Requirement:
Render the data from the line with "Viewport: 1024px width, 840px" to the line with "[x=891, y=421]" as a two-column CSV with the headers text and answer, one row for each text and its answer. Put each in its own quoted field with line breaks changed to spaces, and leave the pictures out.

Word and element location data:

..............................

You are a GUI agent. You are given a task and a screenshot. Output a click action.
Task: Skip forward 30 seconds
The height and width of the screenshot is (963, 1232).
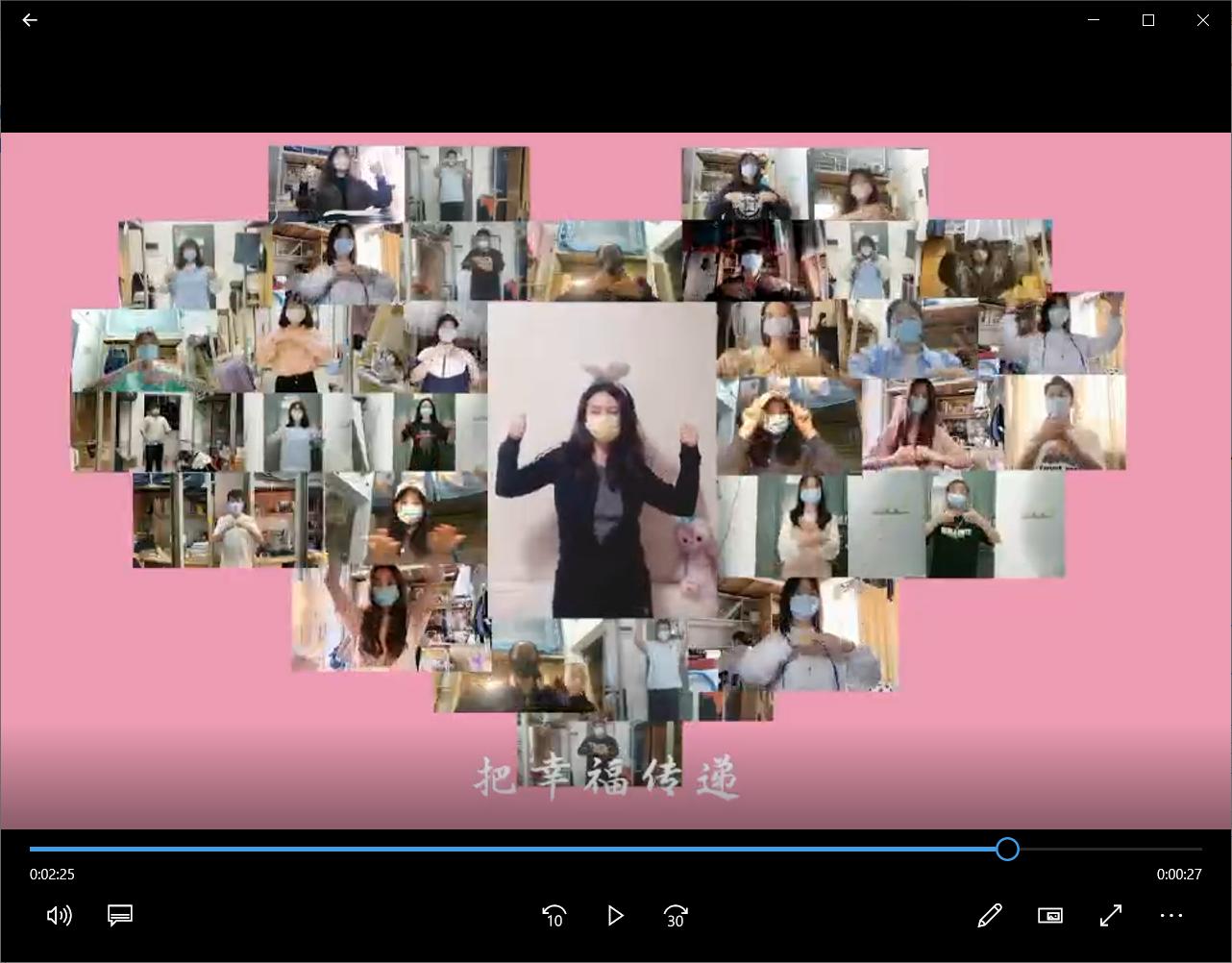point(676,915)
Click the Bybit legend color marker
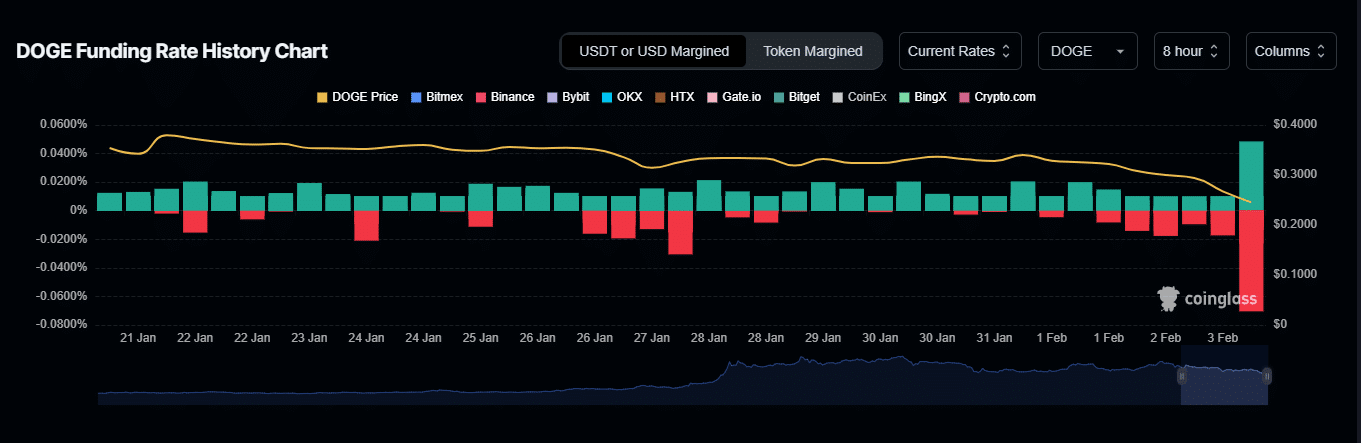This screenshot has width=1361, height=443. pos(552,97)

..............................

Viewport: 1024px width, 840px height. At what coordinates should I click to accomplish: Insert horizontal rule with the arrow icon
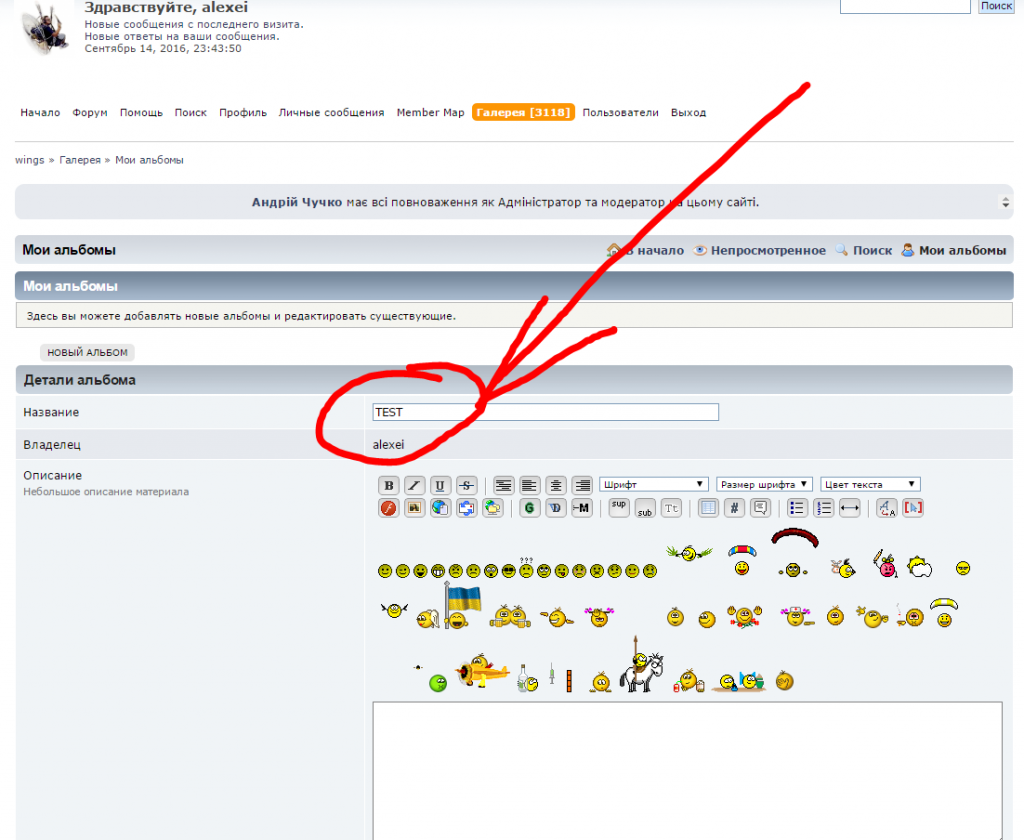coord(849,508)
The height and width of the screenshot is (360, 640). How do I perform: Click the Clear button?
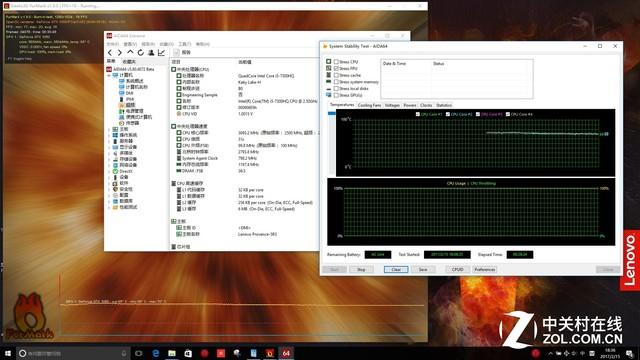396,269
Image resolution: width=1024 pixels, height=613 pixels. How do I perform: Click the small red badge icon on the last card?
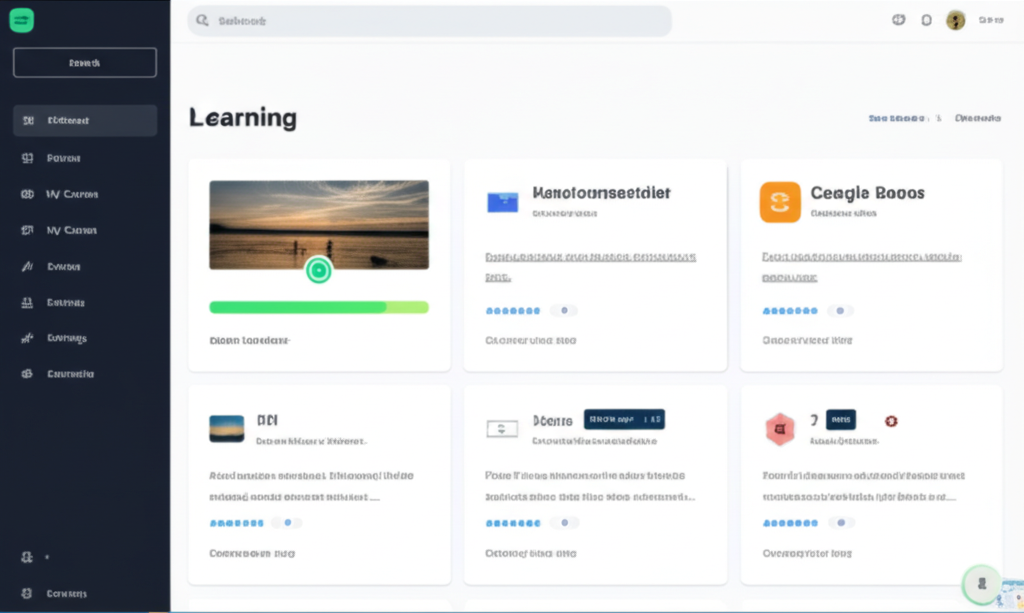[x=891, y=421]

..............................

Response to this task:
text,answer
"Viewport: 1024px width, 840px height. At what coordinates should I click to accomplish: Insert horizontal rule with the arrow icon","coord(849,508)"
"The height and width of the screenshot is (360, 640). How do I perform: Click the Clear button?","396,269"
"Image resolution: width=1024 pixels, height=613 pixels. How do I perform: Click the small red badge icon on the last card?","[x=891, y=421]"